- RECORDS PROVIDED:
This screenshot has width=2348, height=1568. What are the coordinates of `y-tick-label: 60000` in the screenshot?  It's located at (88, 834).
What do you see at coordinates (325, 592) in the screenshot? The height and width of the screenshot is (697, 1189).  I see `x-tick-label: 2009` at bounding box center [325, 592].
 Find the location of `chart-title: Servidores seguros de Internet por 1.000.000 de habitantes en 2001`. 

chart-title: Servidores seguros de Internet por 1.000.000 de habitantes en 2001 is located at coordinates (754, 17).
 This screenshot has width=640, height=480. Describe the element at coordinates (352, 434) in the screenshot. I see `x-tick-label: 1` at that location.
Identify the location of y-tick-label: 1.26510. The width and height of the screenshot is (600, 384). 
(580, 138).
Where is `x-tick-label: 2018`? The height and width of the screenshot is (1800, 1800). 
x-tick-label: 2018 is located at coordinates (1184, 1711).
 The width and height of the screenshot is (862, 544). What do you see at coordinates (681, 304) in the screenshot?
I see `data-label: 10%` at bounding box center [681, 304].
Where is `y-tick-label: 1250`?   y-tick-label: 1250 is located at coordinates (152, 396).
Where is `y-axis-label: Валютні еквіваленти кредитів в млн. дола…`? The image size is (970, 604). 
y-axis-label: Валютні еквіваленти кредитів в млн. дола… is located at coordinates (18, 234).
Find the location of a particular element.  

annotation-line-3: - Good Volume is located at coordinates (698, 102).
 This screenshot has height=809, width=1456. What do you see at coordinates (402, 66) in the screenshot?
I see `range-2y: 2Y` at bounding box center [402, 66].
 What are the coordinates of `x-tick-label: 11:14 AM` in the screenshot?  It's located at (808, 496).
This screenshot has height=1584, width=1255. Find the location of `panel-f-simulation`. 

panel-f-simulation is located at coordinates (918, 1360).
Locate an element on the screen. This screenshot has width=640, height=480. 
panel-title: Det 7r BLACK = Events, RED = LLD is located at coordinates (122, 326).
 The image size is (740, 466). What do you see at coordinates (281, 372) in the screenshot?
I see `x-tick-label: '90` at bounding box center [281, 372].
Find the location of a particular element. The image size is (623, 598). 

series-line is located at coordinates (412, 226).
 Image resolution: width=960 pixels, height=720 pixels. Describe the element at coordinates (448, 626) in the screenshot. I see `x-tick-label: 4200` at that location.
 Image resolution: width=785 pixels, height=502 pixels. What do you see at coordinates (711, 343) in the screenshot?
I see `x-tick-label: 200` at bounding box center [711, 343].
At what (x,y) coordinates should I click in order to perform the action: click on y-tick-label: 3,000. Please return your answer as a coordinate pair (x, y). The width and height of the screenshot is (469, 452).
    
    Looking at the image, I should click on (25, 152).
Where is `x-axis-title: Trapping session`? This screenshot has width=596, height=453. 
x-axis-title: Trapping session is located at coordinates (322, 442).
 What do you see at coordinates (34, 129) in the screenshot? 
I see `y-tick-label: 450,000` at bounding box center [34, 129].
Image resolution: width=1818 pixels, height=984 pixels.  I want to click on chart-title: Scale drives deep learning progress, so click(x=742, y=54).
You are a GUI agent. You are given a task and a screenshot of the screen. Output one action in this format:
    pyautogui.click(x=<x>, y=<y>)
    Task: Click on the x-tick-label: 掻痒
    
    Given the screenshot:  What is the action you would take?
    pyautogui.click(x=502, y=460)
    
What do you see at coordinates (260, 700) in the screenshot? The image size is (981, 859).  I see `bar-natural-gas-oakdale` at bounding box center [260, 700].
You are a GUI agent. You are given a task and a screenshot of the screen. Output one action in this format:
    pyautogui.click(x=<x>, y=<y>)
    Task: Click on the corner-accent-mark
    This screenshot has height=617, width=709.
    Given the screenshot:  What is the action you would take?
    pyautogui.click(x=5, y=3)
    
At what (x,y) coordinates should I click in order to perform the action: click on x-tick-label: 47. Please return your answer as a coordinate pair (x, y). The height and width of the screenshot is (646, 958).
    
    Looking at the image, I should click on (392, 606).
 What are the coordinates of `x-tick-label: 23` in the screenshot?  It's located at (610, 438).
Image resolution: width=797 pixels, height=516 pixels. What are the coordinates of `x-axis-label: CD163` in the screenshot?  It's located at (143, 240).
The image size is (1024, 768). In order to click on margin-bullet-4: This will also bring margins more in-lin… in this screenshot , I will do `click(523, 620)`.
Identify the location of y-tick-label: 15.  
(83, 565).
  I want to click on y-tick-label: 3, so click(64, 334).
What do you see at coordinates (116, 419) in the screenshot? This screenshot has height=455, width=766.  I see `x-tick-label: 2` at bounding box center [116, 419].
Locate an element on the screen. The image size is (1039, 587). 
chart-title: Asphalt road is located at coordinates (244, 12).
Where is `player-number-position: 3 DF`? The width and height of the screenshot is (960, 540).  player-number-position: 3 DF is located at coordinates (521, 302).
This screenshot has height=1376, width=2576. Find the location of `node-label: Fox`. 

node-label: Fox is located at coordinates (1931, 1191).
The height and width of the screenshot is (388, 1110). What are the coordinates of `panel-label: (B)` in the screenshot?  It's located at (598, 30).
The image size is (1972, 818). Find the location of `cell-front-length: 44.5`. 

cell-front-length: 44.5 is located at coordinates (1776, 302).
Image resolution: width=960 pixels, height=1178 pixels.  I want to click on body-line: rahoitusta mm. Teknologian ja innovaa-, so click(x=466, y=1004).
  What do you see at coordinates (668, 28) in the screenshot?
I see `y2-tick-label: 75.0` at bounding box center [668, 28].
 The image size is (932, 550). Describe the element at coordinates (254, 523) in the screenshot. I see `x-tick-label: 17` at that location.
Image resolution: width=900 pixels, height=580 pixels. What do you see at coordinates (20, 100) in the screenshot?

- EXERCISE AIM: Return, verbatim, the portion of the data above that opens with the line containing "is (1800, 1800)." and closes with the line containing "y-axis-label: Валютні еквіваленти кредитів в млн. дола… is", including both of those lines.

- RESPONSE TO THIS TASK:
Where is `x-tick-label: 2018`? The height and width of the screenshot is (1800, 1800). 
x-tick-label: 2018 is located at coordinates (1184, 1711).
 The width and height of the screenshot is (862, 544). What do you see at coordinates (681, 304) in the screenshot?
I see `data-label: 10%` at bounding box center [681, 304].
Where is `y-tick-label: 1250`?   y-tick-label: 1250 is located at coordinates (152, 396).
Where is `y-axis-label: Валютні еквіваленти кредитів в млн. дола…`? The image size is (970, 604). 
y-axis-label: Валютні еквіваленти кредитів в млн. дола… is located at coordinates (18, 234).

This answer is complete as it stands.